• **What is asked**
Reproduce the data verbatim, beginning with the line containing "How do I perform: Click the Stop button?" and continuing through the line containing "coord(595,181)", with both of those lines included, and omit the pictures from your output.

--- begin Data for processing ---

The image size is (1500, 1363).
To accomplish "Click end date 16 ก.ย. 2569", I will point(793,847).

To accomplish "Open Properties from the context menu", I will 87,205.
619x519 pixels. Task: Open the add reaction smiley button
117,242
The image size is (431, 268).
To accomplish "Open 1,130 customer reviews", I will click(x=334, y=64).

--- end Data for processing ---
--- begin Data for processing ---

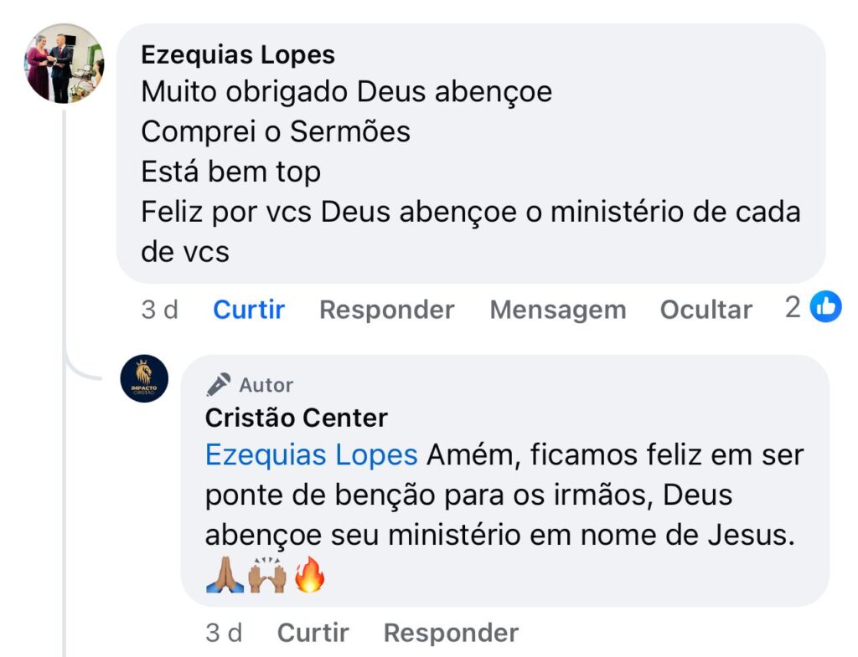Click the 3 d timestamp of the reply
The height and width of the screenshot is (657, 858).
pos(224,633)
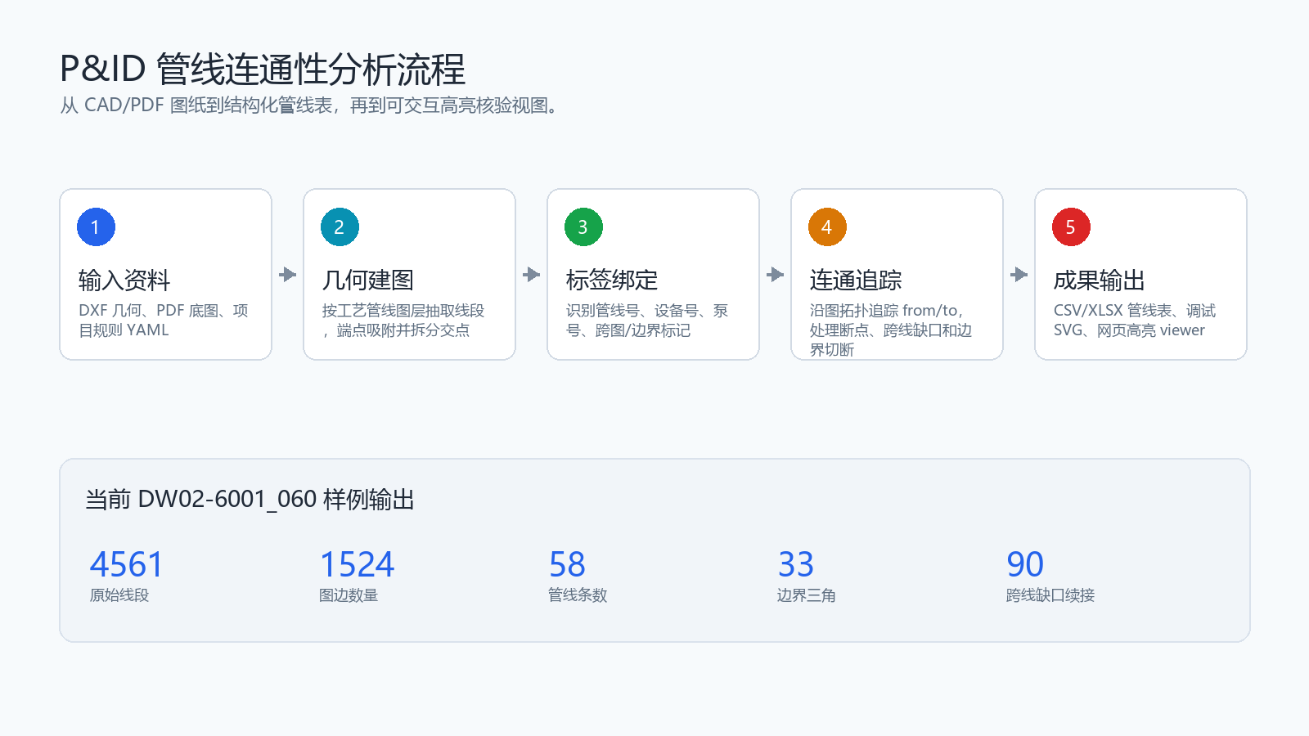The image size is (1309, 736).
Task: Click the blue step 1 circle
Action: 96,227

--- end Data for processing ---
--- begin Data for processing ---

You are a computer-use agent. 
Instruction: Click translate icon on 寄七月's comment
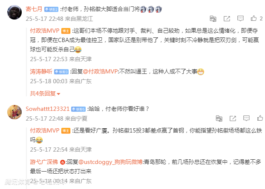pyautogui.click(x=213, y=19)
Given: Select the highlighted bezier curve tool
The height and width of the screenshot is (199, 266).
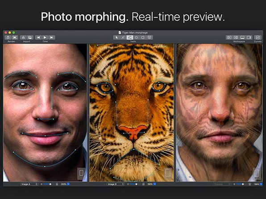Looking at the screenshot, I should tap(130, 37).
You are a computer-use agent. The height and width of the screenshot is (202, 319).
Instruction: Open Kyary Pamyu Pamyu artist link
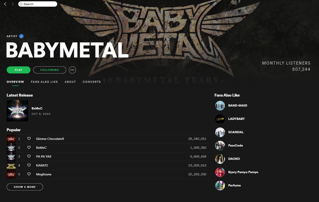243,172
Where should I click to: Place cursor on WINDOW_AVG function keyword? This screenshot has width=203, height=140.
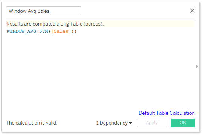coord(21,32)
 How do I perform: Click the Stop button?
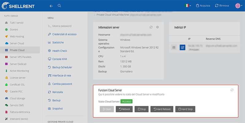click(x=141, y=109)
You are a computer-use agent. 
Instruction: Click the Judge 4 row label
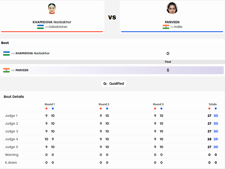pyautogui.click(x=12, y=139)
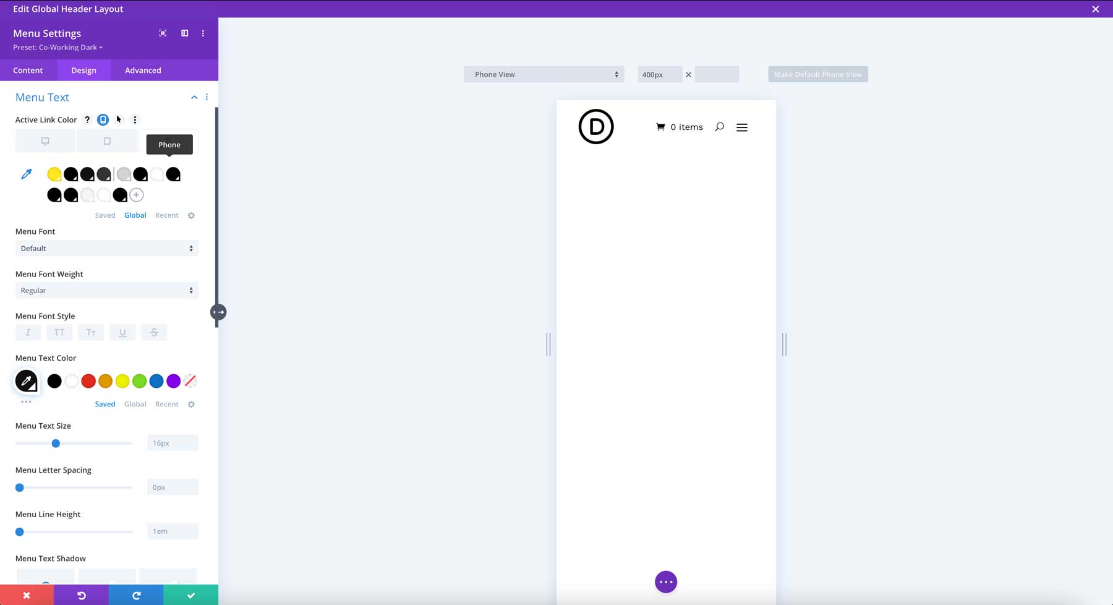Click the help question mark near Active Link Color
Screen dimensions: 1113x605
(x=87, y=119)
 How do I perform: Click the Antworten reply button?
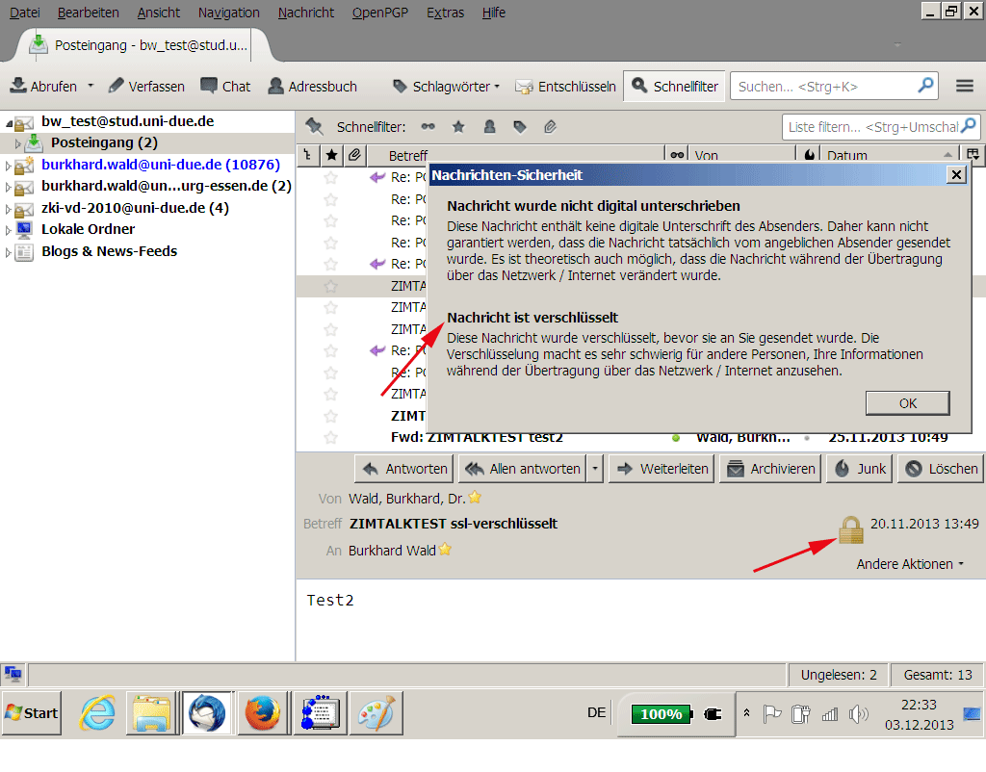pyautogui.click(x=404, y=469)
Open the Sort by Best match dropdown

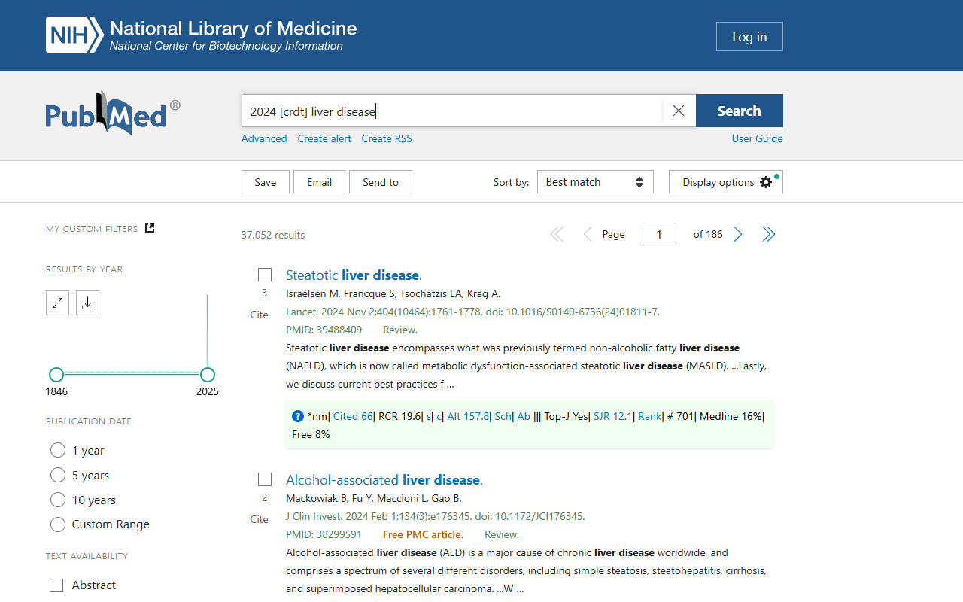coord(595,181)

--- end Data for processing ---

• **Response**
 How do I perform: Click the Stop button?
click(x=141, y=109)
You are a computer-use agent. 
Instruction: Click the Judge 4 row label
pyautogui.click(x=12, y=139)
Click the help question mark near Active Link Color
Screen dimensions: 1113x605
(x=87, y=119)
 How do I perform: Click the Antworten reply button?
pyautogui.click(x=404, y=469)
Open the Sort by Best match dropdown

coord(595,181)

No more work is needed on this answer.